Categorized | Environment

Whale management plan review update

MEDIA RELEASE

From the Hawaiian Islands Humpback Whale National Marine Sanctuary:

As many of you know, in 2010 the sanctuary began a multi-year process to review and update the current management plan. The management plan review process (MPR) includes many consultations with community members, including Native Hawaiian cultural practitioners, scientists, educators, ocean users, and state and federal agency representatives.

There are also numerous opportunities for members of the public to provide input.

Following a 90-day public comment and scoping period in the summer and fall of 2010, the sanctuary advisory council formed 9 working groups based on priority issues that were raised by the public.

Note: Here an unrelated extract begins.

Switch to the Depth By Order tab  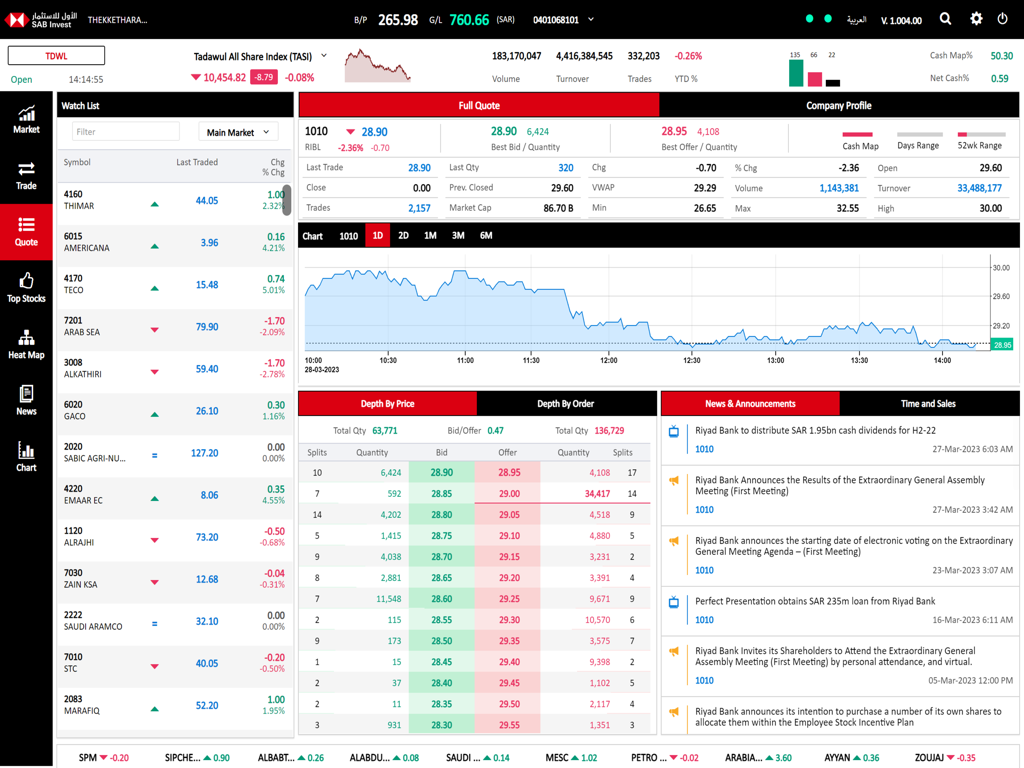(x=568, y=403)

The working group process included more than 150 participants, 60 meetings, workshops, and more than 2,000 hours of service in developing potential management recommendations for advisory council consideration.

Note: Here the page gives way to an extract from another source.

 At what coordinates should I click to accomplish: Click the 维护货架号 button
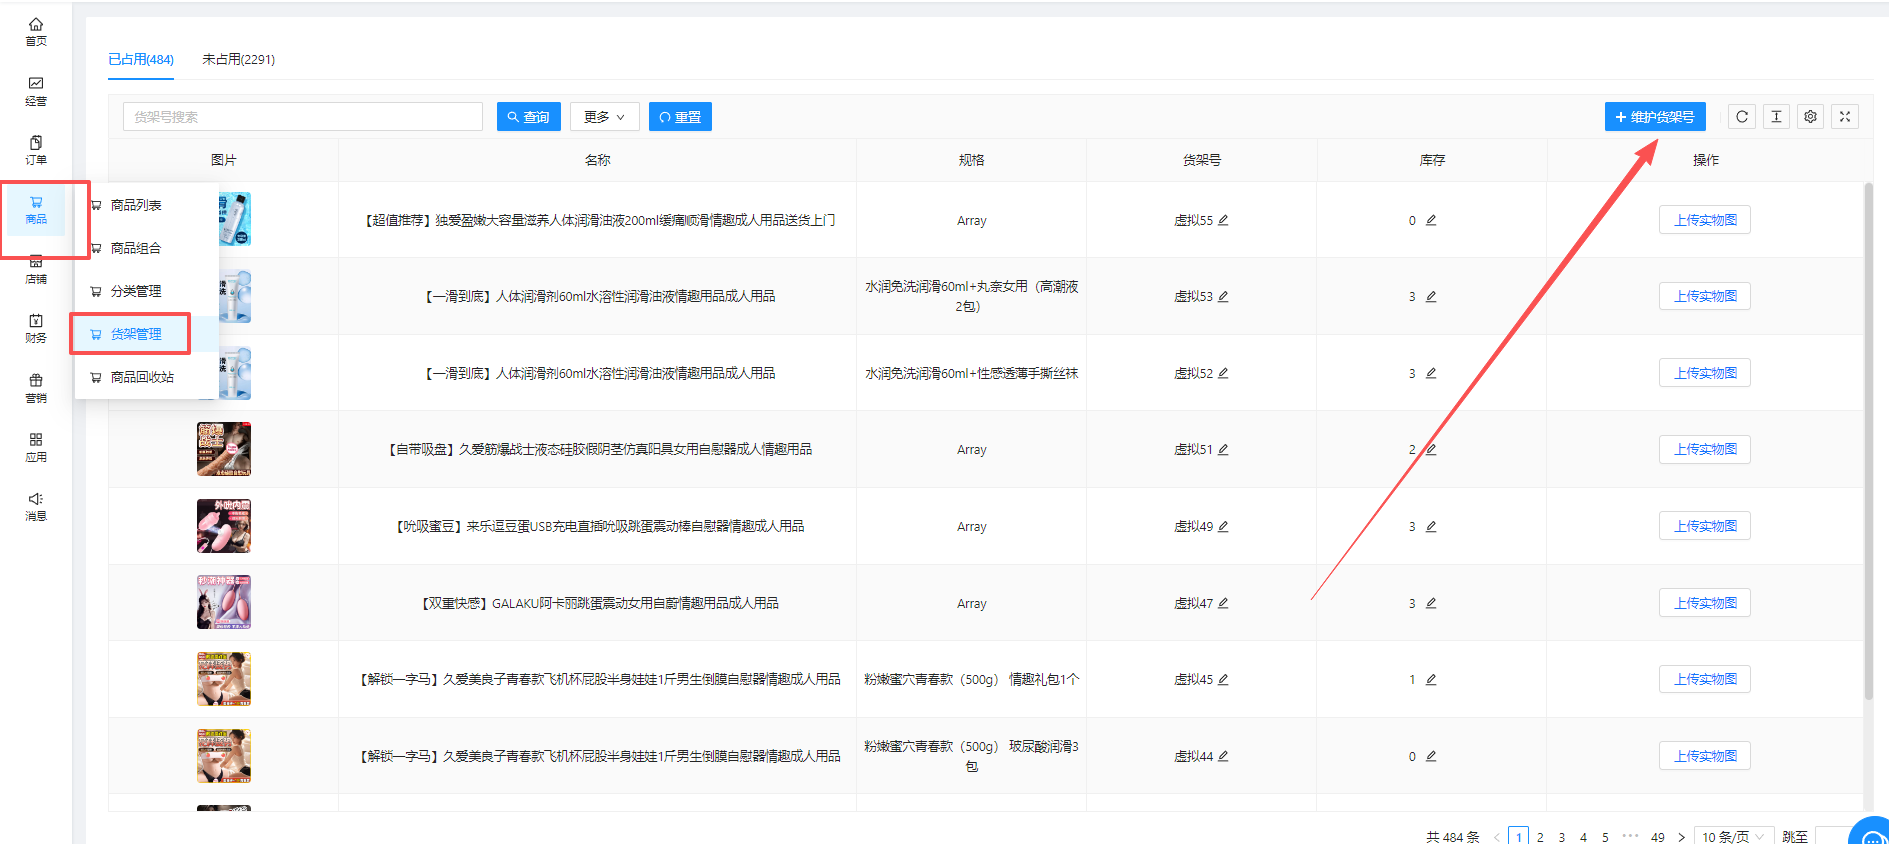click(x=1654, y=117)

At the January 2012 meeting of the advisory council, the council discussed, voted on, and forwarded recommendations to the sanctuary management on possible roles the sanctuary could play to address marine and cultural resource conservation.

As part of this process, the sanctuary advisory council has recommended that the sanctuary consider expanding its focus from humpback whales and their habitat to an ecosystem-based management approach.

The recommendations also include the consideration of special management areas and vessel speed limits, as well as increased collaboration with communities and state and federal agencies.

The recommendations reflect an approach that considers the whole ecosystem, including humans and the environment, rather than managing one resource or issue in isolation.

The advisory council recommendations will be considered as the sanctuary moves forward to develop a new draft management plan. The draft management plan and associated environmental impact statement will identify gaps in existing marine conservation efforts in Hawaii and potential roles for the sanctuary to complement existing conservation efforts.

No final decisions have been made at this time, and once the draft plan is complete, there will be additional opportunities for the public to provide input. It is anticipated that a draft plan will be available to share with the public in early 2013.